Many SIMON ML methods fail
Posted: Wed May 26, 2021 10:52 am
Dear SIMON team,
Thank you for your great work on designing and implementing SIMON.
We are exploring and benchmarking your platform with some internal data sets.
The first data set which we have used for a test had ca. 1K rows and ca. 800 columns (all with binary values 0/1). The output attribute is also a binary value (0/1).
We have used all 184 available ML algorithms to check if they could build models. Ca. 54 ML algorithms produced valid models with AUC score for the training > 0.80.
We selected 19 diverse algorithms from those and applied on other larger pool of data sets (same type of binary data and binary output attribute).
The results of SIMON modelling have puzzled us. The larger is the data set the less ML algorithm are capable to produce valid models (please see a heatmap plot below).
(Heat map values correspond to AUC values for the test set).
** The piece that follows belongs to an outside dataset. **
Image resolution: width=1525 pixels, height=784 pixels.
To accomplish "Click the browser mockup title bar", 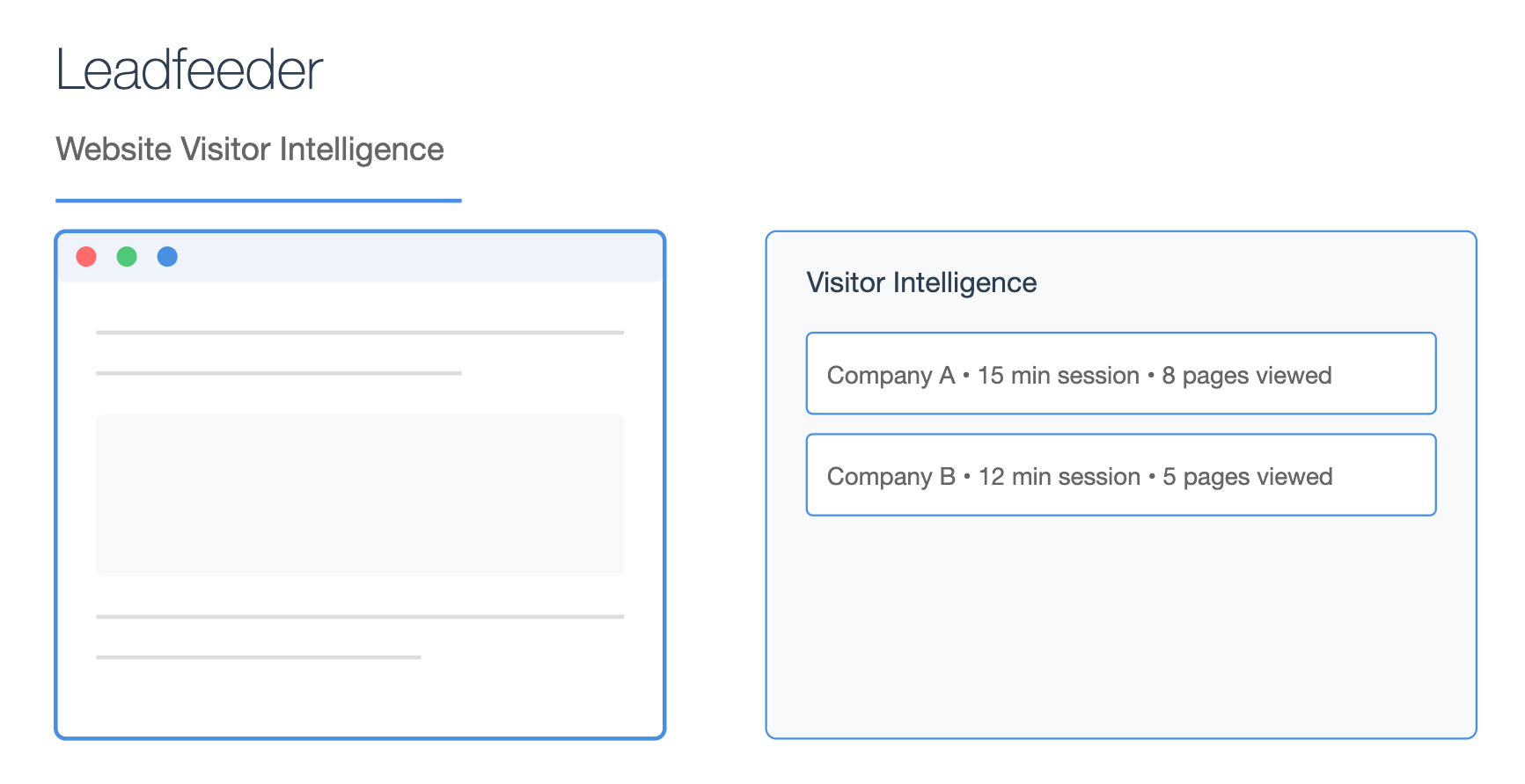I will (360, 257).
Data set size corresponds to a number of rows in the data set. The number of columns is ca 500-1000 for all data sets.
For many ML algorithms we get “N/A” values as statistical parameters. I would expect to see some lower values in case if an algorithm can’t build a valid model, but not “N/A”.
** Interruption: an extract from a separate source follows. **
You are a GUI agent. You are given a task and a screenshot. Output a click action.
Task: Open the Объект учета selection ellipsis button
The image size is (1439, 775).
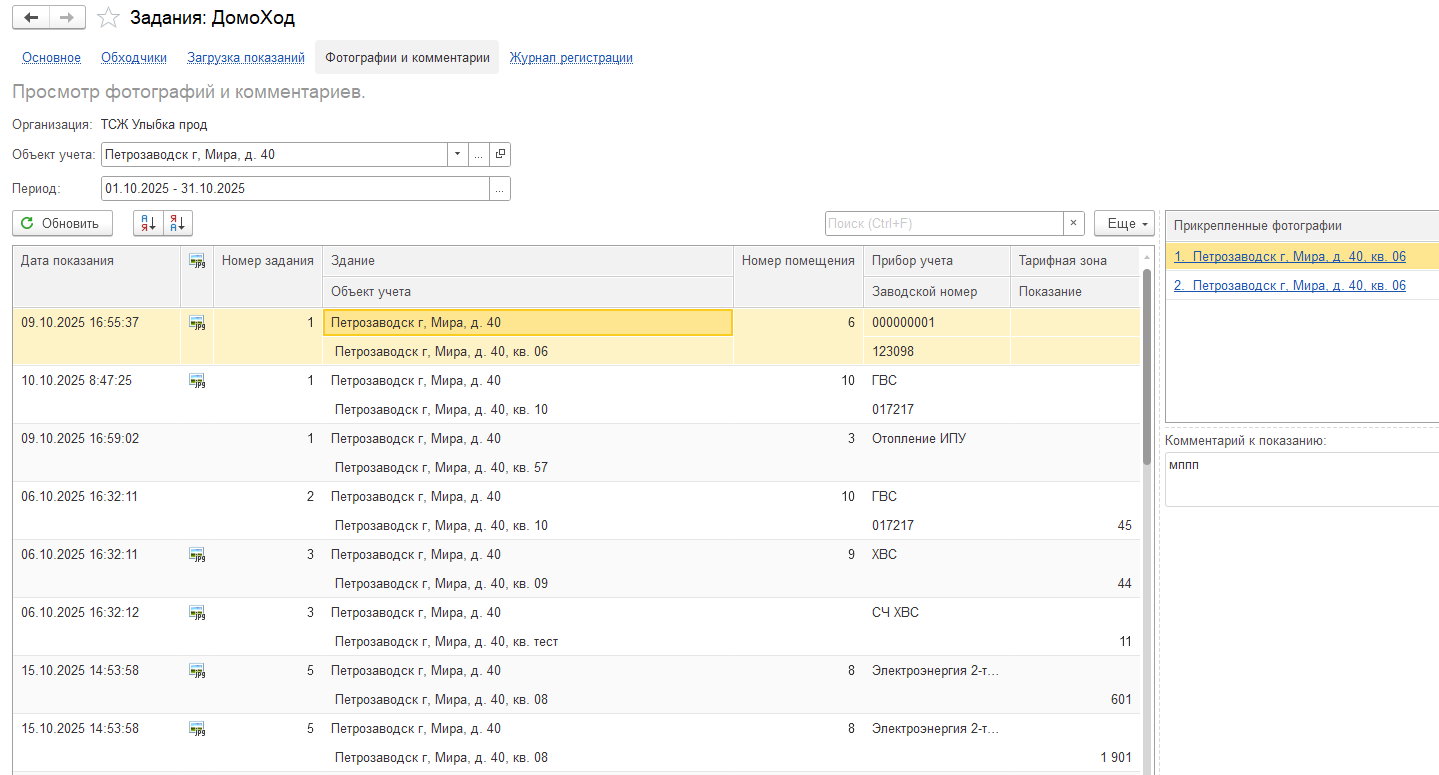click(x=479, y=155)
We have installed SIMON as a Docker image on an in-house linux machine with the following specifications:
RAM – 64Gb with 16 CPU cores, sufficient available disk space
Yesterday we repeated SIMON testing using the largest data set (DS21) with 33.5K rows. We have allowed all 184 available ML algorithms to be tried. After 5h of calculations 77 out of 184 ML algorithms have completed but the overall modelling process has stalled afterwards. Only 6 algorithms returned valid models. The remaining 71 ML algorithms had “N/A” as statistical parameters.
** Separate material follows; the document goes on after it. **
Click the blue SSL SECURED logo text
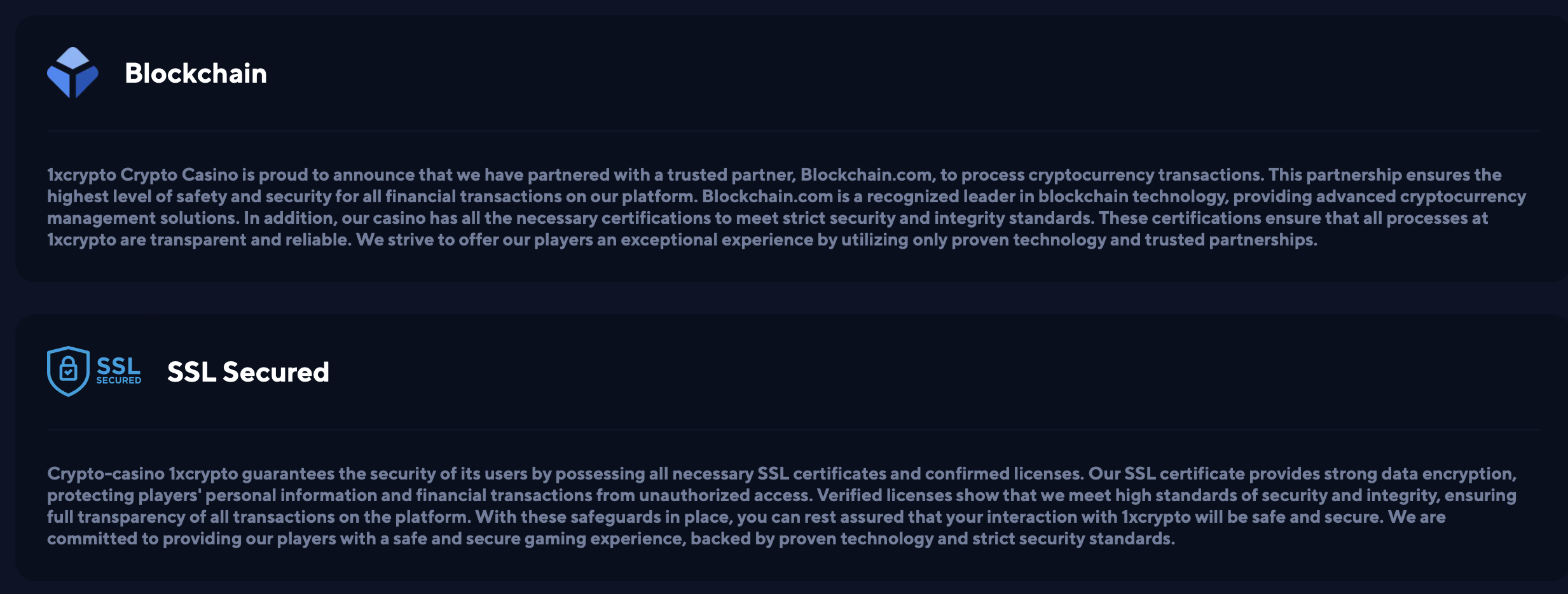Image resolution: width=1568 pixels, height=594 pixels. tap(118, 370)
All of them also had an error message “Error: reached elapsed time limit (cpu=300s, elapsed=300s)”
I am also sharing SIMON log file (zipped) (check for timestamp 2021-05-25 15:54:19 in there).
Please advise us how to use SIMON for this size of data sets? Can we model XL data sets, e.g. with 100K data points? What are current SIMON limitations?
Few other practical questions:
- If I would like to test only few ML algorithms (e.g. 20 out of 184), I need to search for each of them and then add one by one to the list. This takes a lot of time and should be repeated for each data sets from scratch. Is there a better way how to select user-defined list of ML algorithms and apply to all data sets which are loaded to the system?
- Also once a ML algorithm is added to the list, it is impossible to delete it from the list any more. I have faced this situation few times when a ML method is added to the list by accident and then I can’t get rid off it. This should be changed of course.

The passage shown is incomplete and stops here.